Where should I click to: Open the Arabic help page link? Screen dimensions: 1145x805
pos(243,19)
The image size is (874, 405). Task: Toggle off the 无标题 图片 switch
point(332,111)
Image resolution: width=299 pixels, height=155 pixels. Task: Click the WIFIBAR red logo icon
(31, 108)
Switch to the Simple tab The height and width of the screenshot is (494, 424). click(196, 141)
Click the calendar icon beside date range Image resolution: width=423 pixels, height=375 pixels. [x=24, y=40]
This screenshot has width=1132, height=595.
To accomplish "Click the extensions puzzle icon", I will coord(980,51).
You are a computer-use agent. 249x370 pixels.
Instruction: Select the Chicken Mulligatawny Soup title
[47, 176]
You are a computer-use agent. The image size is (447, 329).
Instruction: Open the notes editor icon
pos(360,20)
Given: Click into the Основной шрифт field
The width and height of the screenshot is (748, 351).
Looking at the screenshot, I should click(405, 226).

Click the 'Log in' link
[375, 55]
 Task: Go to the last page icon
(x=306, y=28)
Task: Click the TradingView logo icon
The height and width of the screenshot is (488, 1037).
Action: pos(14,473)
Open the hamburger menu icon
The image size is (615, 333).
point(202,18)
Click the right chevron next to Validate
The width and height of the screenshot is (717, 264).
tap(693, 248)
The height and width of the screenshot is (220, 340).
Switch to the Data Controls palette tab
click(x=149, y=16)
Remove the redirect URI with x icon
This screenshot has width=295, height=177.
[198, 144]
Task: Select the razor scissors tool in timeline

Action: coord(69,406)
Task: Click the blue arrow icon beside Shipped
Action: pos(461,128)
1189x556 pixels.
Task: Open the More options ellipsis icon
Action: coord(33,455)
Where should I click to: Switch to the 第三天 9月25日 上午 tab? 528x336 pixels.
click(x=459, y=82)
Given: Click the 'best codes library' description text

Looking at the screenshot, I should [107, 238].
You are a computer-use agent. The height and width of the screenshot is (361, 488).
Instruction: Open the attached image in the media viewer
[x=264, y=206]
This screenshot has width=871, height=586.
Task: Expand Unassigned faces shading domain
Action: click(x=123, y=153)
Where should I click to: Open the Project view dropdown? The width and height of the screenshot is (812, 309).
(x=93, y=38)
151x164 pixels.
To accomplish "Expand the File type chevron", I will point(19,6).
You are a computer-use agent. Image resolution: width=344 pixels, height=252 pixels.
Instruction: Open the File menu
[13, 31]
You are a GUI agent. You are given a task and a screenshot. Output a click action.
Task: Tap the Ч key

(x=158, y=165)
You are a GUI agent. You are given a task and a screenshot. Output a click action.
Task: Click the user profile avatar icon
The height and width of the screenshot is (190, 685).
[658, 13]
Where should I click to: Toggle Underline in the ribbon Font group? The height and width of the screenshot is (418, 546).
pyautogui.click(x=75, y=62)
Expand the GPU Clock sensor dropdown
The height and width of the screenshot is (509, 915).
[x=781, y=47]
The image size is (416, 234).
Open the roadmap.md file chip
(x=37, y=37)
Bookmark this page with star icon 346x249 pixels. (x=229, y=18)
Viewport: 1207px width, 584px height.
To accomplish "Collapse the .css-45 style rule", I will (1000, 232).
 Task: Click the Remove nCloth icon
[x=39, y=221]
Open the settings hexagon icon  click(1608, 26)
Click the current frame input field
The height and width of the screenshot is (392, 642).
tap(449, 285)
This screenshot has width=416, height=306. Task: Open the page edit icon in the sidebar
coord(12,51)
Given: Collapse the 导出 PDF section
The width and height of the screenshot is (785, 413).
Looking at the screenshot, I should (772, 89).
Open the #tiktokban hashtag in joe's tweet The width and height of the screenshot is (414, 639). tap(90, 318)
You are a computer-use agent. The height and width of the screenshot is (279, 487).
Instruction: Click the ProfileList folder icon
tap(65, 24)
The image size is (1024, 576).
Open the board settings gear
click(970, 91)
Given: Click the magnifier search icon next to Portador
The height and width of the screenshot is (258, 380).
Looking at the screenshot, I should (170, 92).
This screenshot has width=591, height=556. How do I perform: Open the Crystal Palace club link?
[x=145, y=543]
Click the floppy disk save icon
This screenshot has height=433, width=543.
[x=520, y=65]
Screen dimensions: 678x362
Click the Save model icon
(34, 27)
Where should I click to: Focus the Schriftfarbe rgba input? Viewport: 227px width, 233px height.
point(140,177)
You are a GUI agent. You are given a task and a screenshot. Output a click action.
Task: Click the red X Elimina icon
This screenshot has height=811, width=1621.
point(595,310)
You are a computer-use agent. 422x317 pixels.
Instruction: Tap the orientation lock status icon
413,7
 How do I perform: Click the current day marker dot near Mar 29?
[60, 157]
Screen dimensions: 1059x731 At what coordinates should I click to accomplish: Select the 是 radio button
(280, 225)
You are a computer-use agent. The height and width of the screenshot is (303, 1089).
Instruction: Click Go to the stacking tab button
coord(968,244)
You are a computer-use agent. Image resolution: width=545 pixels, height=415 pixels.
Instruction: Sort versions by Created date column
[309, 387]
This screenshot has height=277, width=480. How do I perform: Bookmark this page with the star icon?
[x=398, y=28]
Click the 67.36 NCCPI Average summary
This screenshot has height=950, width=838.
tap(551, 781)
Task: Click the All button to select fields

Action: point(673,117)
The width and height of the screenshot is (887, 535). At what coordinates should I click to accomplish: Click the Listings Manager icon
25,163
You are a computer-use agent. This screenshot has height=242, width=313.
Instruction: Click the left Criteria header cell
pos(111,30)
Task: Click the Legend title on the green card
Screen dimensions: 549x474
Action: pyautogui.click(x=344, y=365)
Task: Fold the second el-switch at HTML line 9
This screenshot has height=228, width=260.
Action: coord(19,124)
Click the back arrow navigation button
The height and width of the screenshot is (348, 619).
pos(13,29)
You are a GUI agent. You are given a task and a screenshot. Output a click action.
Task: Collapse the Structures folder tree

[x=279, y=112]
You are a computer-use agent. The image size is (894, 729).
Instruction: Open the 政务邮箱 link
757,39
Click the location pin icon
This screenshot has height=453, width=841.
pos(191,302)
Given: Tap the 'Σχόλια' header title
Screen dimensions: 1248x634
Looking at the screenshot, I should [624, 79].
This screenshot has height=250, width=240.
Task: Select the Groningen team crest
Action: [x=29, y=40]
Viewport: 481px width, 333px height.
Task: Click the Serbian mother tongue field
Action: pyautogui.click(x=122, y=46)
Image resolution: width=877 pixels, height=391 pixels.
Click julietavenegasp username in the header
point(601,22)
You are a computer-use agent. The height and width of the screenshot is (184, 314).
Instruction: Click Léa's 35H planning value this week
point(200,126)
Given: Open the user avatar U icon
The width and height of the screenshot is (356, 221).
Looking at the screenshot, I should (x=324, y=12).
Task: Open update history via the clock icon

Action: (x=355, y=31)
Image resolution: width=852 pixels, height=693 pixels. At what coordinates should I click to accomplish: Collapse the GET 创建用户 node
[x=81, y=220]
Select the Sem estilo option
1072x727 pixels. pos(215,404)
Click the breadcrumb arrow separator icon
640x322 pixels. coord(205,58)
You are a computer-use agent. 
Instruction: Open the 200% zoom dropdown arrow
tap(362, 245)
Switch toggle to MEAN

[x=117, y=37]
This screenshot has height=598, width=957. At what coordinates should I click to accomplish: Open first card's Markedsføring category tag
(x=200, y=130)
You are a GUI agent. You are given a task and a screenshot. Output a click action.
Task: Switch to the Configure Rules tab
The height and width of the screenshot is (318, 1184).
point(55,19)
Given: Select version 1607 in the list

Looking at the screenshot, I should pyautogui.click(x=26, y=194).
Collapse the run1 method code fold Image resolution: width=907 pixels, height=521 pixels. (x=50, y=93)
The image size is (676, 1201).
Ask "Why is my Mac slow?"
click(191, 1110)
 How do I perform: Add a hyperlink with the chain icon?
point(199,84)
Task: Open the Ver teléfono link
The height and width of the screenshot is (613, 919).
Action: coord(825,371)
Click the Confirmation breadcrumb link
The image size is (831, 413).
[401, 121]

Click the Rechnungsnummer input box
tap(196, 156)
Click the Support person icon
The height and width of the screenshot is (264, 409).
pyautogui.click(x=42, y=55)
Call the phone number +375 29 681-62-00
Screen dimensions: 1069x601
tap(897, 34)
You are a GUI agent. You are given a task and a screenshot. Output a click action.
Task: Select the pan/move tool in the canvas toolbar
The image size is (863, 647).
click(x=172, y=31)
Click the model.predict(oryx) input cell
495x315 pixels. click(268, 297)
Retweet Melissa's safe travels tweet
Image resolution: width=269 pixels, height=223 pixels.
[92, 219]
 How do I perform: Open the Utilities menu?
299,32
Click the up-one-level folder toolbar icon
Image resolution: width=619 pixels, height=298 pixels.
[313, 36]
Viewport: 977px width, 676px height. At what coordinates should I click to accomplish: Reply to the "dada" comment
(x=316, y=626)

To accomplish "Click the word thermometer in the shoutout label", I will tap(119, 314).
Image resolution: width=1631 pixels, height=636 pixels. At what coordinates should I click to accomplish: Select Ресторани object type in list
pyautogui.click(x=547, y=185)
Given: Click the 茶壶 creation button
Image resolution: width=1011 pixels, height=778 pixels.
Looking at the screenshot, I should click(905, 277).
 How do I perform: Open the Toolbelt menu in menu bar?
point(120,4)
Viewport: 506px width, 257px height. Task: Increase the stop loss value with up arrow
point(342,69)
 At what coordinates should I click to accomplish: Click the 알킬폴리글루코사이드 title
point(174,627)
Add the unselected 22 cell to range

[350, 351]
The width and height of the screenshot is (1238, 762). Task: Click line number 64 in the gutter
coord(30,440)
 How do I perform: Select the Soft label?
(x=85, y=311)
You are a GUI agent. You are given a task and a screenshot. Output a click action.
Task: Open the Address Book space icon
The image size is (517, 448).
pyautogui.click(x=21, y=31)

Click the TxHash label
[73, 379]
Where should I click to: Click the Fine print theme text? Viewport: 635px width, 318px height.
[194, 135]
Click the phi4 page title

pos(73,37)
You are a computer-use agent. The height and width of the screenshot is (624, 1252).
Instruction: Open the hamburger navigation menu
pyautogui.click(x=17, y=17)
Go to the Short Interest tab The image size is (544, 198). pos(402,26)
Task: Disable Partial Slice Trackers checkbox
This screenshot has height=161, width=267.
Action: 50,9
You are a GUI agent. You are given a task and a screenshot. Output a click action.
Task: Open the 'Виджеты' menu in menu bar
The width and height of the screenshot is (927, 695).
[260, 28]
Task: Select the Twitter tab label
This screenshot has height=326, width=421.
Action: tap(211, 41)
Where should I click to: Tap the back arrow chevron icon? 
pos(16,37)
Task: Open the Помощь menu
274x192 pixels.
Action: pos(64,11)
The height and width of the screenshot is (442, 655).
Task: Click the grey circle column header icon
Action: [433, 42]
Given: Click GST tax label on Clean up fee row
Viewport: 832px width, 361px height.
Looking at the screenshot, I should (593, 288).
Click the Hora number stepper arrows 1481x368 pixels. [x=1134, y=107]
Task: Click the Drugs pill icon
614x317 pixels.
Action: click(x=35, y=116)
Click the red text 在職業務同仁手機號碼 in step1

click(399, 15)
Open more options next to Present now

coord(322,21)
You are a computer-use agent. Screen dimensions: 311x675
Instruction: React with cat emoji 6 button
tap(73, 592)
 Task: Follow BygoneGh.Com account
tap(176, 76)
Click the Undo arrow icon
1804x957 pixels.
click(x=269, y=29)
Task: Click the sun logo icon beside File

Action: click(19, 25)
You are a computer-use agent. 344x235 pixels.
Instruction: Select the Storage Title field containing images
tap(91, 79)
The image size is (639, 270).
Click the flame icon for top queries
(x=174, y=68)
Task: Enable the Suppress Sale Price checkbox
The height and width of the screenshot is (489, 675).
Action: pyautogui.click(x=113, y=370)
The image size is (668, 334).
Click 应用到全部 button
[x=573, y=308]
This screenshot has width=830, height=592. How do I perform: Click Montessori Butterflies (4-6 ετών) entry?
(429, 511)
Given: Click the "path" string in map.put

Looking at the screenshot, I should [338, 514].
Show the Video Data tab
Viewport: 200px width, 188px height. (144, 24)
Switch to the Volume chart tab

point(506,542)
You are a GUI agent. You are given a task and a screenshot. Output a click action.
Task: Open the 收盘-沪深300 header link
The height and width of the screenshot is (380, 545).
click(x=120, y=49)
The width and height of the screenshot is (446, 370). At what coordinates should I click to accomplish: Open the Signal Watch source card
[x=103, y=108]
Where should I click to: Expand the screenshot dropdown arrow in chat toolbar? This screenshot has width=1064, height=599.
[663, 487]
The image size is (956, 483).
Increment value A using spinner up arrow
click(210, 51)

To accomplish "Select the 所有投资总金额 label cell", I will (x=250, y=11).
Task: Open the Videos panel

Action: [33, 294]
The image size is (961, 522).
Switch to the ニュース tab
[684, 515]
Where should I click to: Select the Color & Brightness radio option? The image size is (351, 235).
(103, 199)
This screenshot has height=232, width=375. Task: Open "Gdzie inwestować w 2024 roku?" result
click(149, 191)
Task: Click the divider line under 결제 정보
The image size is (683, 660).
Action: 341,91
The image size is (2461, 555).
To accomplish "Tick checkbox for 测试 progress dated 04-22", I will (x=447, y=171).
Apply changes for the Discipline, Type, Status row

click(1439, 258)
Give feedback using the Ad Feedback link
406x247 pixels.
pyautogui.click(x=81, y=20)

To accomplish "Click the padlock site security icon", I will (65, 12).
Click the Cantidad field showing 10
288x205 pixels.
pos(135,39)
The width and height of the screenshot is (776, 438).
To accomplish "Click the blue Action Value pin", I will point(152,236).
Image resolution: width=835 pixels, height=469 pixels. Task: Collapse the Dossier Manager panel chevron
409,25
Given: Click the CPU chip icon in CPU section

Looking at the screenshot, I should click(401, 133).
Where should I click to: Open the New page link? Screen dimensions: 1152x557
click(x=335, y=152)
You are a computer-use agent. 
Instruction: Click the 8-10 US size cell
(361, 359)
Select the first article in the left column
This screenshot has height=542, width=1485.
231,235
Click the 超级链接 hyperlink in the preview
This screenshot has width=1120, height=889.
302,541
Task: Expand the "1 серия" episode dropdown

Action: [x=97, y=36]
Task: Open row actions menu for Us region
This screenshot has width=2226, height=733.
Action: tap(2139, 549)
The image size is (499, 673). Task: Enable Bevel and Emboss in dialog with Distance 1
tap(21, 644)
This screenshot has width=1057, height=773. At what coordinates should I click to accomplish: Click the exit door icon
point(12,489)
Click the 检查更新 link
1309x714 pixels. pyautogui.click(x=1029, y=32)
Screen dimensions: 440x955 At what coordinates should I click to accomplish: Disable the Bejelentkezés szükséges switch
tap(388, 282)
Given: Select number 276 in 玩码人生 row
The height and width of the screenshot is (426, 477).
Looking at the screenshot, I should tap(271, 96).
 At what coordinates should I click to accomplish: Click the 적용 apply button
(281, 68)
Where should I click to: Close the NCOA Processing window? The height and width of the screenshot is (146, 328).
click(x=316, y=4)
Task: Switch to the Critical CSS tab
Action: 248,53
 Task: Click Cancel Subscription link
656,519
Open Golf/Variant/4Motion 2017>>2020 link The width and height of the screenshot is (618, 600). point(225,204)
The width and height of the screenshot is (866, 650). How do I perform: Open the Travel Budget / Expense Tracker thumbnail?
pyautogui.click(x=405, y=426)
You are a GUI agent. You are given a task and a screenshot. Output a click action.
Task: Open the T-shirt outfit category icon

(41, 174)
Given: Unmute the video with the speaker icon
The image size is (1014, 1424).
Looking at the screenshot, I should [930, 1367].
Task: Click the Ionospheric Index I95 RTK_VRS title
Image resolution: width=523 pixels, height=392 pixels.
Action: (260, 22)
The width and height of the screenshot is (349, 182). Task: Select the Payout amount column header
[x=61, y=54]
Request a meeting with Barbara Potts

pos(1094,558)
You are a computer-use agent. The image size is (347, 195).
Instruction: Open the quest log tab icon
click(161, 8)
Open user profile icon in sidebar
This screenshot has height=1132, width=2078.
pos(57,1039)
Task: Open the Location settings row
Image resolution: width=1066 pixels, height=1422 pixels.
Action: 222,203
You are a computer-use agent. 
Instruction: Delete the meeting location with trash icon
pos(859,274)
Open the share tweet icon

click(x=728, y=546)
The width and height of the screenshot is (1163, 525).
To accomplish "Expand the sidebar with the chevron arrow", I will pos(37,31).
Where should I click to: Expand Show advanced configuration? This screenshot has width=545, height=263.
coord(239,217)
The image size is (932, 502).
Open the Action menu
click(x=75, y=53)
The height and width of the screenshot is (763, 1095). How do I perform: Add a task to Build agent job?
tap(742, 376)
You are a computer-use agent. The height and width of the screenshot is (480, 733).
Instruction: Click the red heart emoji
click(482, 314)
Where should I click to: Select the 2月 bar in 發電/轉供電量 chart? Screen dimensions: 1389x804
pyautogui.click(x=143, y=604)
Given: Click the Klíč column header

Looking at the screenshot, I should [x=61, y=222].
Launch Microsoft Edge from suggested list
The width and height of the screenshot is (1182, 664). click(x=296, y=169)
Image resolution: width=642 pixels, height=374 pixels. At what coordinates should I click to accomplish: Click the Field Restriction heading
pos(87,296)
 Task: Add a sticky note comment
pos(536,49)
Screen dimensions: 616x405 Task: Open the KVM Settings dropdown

**Exercise prompt**.
If a line in the material above contains the word "checkbox", copy it.

**Response**.
Task: Disable Partial Slice Trackers checkbox
Task: Enable the Suppress Sale Price checkbox
To accomplish "Tick checkbox for 测试 progress dated 04-22", I will (x=447, y=171).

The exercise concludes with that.